▶ [Provided entries]:
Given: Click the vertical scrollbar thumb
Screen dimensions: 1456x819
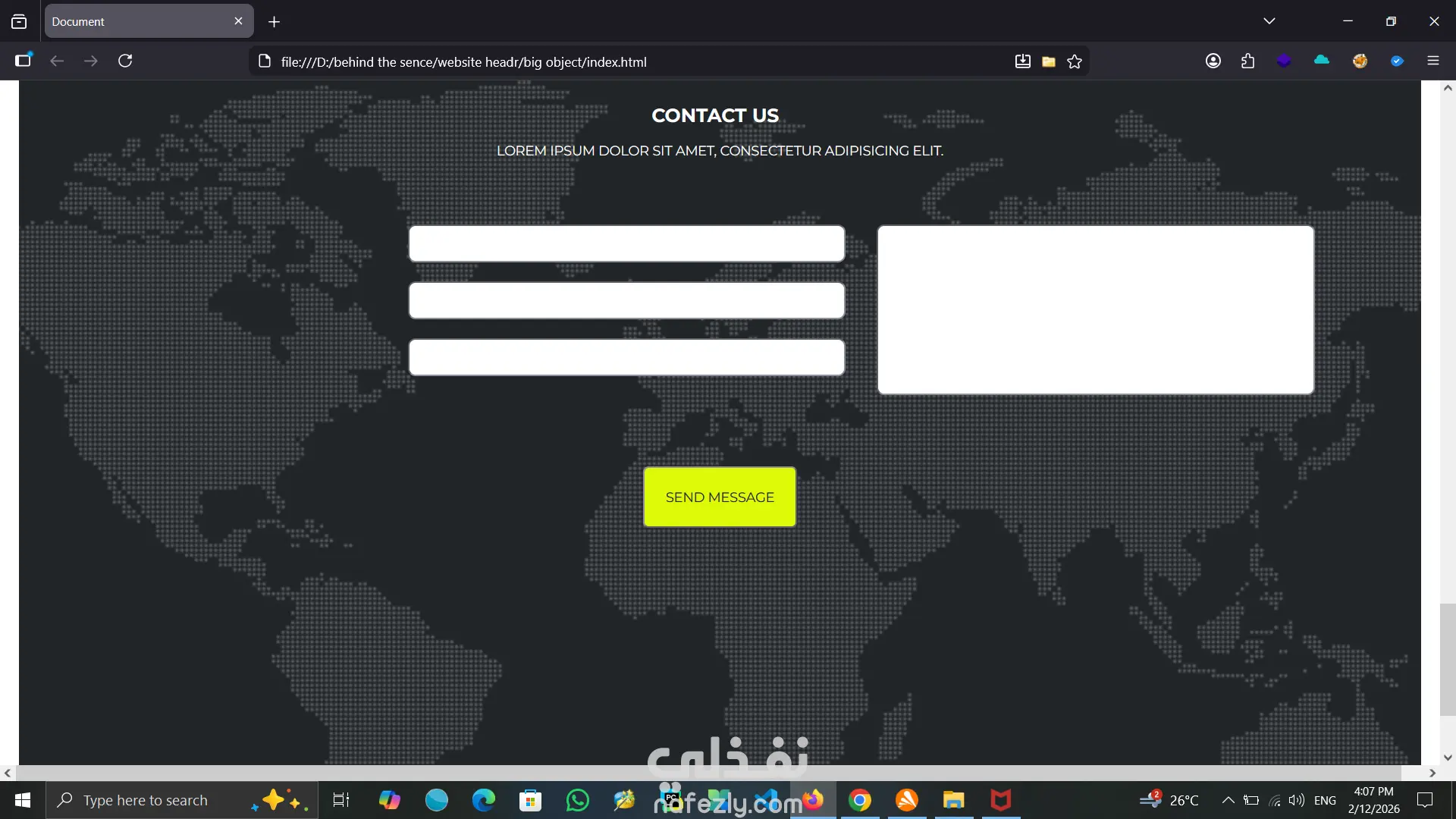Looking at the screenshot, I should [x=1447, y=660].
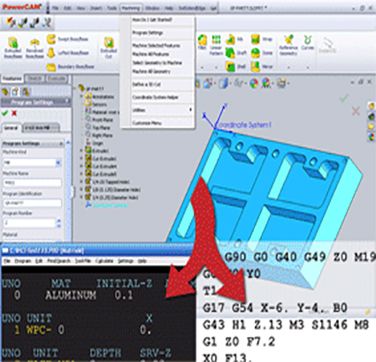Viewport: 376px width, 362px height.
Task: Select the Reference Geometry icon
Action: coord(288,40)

▶ [What to do]: Convert the rows above into a JSON list of strings, one string per line, omitting blank lines and leaving out the pictures.

▶ [Exercise response]:
[
  "Given: Click the vertical scrollbar thumb",
  "Screen dimensions: 1456x819",
  "Looking at the screenshot, I should [x=1447, y=660].",
  "Viewport: 376px width, 362px height.",
  "Task: Select the Reference Geometry icon",
  "Action: coord(288,40)"
]